§ **WHAT YOU SHOULD DO**
Turn the data below into a numbered list with one entry per line, skipping blank lines and leaving out the pictures.
-- SUPPLIED ENTRIES follows --
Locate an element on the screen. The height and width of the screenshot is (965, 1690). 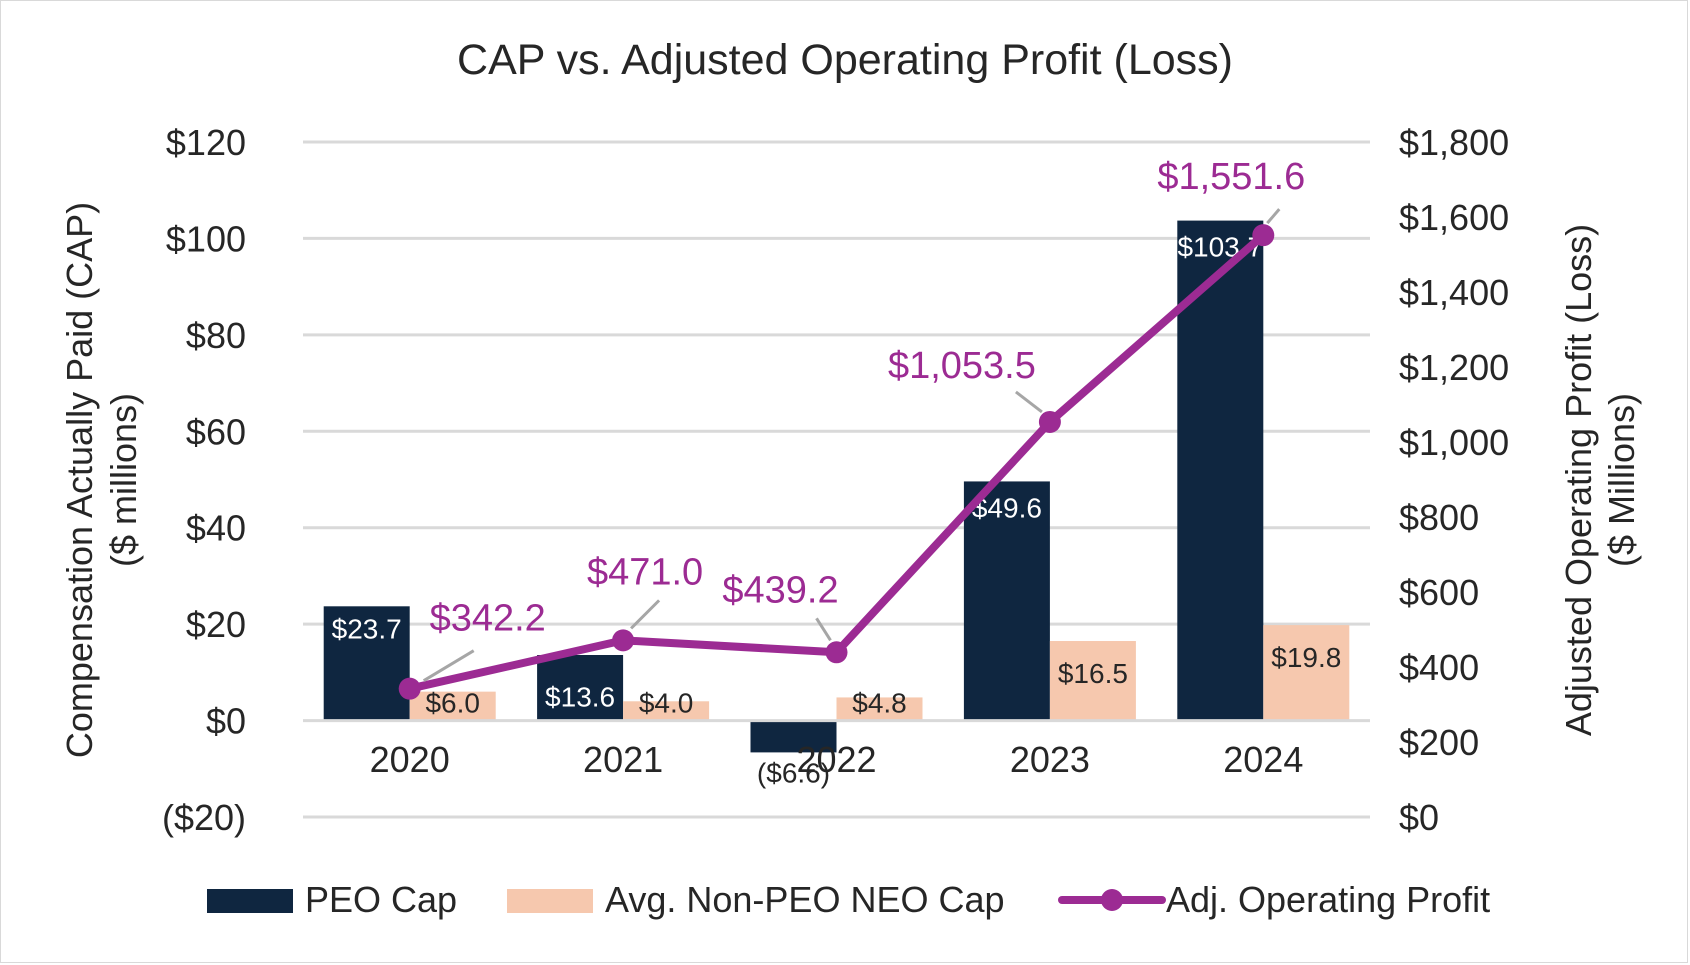
bar-peo-cap-2022 is located at coordinates (794, 736).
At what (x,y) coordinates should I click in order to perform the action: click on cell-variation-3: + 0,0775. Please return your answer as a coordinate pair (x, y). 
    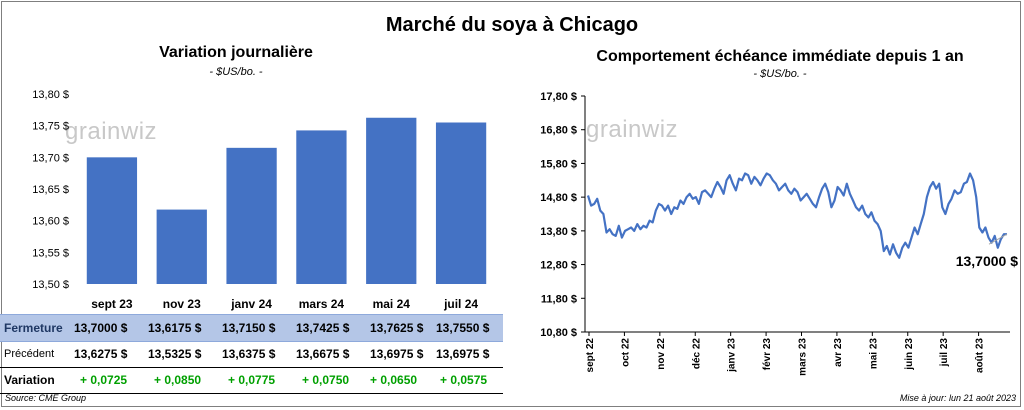
    Looking at the image, I should click on (252, 380).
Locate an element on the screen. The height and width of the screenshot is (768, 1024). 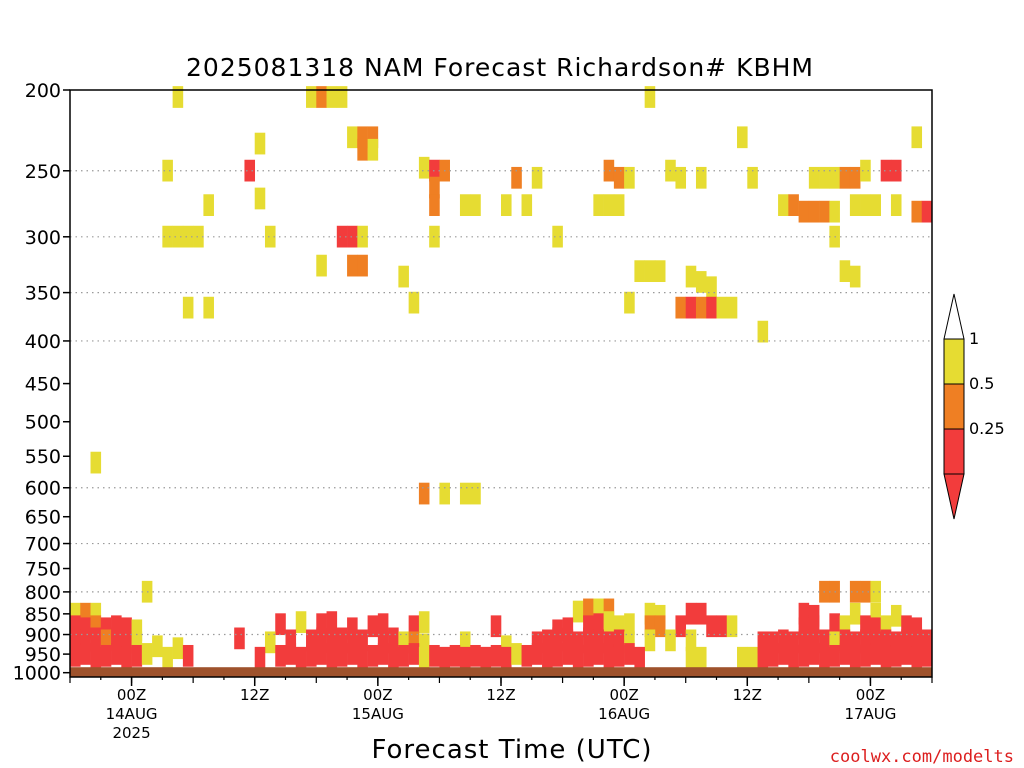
-- SUPPLIED ENTRIES concluded --
§ **RESPONSE AREA**
1. Locate an element on the screen. The height and width of the screenshot is (965, 1690). 
2. bar-peo-cap-2022 is located at coordinates (794, 736).
3. At what (x,y) coordinates should I click in order to perform the action: click on cell-variation-3: + 0,0775. Please return your answer as a coordinate pair (x, y). 
4.     Looking at the image, I should click on (252, 380).
5. Locate an element on the screen. The height and width of the screenshot is (768, 1024). 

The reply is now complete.